Program measurement refers to a program’s ability to use data to understand its performance and make adjustments to improve performance. This means having the skills sets, organizational culture, systems, and process in place to collect, analyze, and report on data about participants, quality of services and outcomes, and make decisions based on the data. Three types of performance measurement capacity include:
Successful measurement, learning, and improvement begins with a program’s senior leadership and board prioritizing and embedding it within the program’s culture. Guiding this commitment is clarity on the program’s primary objectives and motivation for its measurement efforts and the learning questions it seeks to answer.
A clearly articulated hypothesis is essential to anchor a program’s performance measurement efforts by defining what will be measured and why. A program’s hypothesis should rest on sound logic and clear assumptions explaining how and why its activities address a need and produce the outcomes it aims to achieve.
A strong measurement system helps to ensure that performance data is readily available and used to support continuous improvement and to report out to key stakeholders. Measurement systems include staff time, processes, and tools to collect, store, analyze, report, and learn from performance data on an ongoing basis.
CQI Process for Social Service Programs
Root Cause partners with public and nonprofit organizations to strengthen the capacity of social service programs to practice continuous quality improvement.

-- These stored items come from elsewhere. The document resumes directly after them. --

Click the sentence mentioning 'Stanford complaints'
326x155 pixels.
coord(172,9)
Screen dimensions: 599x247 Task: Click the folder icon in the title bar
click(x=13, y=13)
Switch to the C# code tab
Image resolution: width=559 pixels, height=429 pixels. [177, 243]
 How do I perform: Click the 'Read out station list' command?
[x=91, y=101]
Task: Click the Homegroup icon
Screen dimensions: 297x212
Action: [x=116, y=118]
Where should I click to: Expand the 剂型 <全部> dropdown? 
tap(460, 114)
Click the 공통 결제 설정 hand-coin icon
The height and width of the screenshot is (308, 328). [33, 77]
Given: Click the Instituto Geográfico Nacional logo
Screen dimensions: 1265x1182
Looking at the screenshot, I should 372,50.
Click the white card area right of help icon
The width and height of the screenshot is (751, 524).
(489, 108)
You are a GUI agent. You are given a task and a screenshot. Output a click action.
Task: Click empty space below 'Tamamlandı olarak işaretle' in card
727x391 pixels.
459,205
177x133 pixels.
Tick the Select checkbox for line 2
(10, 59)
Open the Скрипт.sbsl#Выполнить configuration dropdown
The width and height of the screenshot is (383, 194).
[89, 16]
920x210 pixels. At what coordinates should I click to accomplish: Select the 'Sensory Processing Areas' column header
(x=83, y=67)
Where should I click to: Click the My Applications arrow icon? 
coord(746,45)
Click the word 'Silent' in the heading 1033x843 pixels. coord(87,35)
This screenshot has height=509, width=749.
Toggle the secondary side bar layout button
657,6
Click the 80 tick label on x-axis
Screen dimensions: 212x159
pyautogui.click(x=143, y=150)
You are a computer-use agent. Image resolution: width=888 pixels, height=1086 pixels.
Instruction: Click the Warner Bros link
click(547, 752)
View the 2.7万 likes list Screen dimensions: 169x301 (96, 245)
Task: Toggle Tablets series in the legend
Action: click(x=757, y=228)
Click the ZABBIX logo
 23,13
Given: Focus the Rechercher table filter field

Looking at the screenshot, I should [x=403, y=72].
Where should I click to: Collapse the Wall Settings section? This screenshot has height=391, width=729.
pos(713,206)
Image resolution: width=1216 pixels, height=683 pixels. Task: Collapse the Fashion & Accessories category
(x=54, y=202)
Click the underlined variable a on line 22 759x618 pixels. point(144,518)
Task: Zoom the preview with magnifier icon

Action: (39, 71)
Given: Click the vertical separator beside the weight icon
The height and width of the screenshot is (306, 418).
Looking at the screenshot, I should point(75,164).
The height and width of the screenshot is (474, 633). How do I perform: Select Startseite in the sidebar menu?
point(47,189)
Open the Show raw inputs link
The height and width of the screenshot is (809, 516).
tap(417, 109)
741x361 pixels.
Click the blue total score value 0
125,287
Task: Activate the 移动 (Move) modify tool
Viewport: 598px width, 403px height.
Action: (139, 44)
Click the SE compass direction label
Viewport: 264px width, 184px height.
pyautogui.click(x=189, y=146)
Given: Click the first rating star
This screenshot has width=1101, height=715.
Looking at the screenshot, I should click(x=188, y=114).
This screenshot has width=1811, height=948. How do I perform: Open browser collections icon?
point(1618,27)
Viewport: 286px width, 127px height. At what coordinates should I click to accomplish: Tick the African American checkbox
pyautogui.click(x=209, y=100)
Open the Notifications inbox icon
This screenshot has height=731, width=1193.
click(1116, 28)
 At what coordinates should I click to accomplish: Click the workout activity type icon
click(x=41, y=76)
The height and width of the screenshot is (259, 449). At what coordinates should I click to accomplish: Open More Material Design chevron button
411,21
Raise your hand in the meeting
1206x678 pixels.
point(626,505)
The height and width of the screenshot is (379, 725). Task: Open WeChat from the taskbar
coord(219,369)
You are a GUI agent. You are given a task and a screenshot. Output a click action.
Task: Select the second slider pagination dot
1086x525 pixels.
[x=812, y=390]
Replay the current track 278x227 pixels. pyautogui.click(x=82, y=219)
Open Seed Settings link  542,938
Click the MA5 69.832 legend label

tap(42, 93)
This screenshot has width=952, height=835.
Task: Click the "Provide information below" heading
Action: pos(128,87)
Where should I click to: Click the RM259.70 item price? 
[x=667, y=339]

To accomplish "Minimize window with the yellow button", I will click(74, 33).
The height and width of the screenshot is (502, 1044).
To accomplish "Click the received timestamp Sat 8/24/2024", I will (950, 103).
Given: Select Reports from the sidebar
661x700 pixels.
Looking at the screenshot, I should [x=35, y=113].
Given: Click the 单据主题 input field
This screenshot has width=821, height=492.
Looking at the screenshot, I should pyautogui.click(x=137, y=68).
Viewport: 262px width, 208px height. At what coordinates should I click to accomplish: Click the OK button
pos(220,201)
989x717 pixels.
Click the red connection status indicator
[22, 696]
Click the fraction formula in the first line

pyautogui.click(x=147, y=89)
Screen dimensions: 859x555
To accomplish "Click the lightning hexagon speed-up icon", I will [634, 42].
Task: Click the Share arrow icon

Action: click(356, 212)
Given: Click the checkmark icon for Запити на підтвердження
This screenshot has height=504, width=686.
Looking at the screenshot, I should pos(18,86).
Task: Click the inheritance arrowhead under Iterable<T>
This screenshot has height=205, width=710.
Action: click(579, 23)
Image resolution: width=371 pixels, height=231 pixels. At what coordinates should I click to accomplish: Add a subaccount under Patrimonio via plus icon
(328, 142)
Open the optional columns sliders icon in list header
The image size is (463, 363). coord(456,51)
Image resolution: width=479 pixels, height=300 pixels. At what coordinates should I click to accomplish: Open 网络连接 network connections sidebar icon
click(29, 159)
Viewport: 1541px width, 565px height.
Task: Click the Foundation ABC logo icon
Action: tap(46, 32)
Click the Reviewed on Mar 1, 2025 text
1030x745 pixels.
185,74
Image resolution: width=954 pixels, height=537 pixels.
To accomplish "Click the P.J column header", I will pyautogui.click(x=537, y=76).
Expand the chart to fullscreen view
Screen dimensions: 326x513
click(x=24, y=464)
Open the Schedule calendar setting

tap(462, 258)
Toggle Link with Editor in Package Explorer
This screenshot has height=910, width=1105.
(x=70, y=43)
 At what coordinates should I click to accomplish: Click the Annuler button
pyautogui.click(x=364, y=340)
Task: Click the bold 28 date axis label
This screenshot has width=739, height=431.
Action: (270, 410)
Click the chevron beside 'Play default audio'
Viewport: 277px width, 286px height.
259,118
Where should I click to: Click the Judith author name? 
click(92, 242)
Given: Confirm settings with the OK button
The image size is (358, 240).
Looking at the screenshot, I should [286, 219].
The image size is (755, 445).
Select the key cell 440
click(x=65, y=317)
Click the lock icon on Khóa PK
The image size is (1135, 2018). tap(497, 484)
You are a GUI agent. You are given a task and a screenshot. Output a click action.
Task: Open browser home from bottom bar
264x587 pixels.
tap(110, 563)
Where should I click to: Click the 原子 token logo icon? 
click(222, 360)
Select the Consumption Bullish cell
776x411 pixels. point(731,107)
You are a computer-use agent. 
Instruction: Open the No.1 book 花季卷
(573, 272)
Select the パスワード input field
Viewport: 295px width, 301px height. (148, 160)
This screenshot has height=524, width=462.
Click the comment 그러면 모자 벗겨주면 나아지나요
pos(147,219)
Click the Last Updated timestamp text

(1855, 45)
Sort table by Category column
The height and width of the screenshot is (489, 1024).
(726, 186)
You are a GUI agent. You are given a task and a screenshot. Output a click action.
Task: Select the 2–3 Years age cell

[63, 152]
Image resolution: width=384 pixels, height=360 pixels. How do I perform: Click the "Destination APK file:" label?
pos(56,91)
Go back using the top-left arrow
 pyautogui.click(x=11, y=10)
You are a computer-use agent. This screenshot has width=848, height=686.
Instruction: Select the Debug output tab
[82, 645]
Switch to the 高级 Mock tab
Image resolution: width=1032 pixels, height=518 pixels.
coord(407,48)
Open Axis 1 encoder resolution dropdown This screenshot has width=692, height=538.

Using Root Cause’s approach, programs work with their CQI coaches to take the following steps.
1. Lay the Groundwork
The path to practicing continuous quality improvement starts with a clear vision of what quality looks like and an understanding of how a program works.
2. Assess Program Strengths and Challenges
3. Set Improvement Cycle Priorities
Root Cause coaches review CQI Assessment results with program staff and together they identify opportunities for strengthening their practice.
4. Plan / Do / Study / Act (Repeat)
Root Cause coaches and supports program leaders and staff in implementing Continuous Quality Improvement cycles to that strengthen program capacity in priority areas. The cycle follows a Plan / Do / Study / Act (PDSA) model and can be repeated as often as the program chooses to focus on various areas of the CQI Assessment.
5. Strengthen Capacity and Culture
Programs retake the assessment to gauge how their capacity has improved after an appropriate amount of time has passed since PDSA cycles have been completed. Successfully building and sustaining a CQI practice depends on creating a culture that fosters learning and a spirit of inquiry. Programs that excel collect and use data in ways that go beyond compliance with funder requirements or other external performance standards, and create time and space for staff to develop skills that support CQI practices.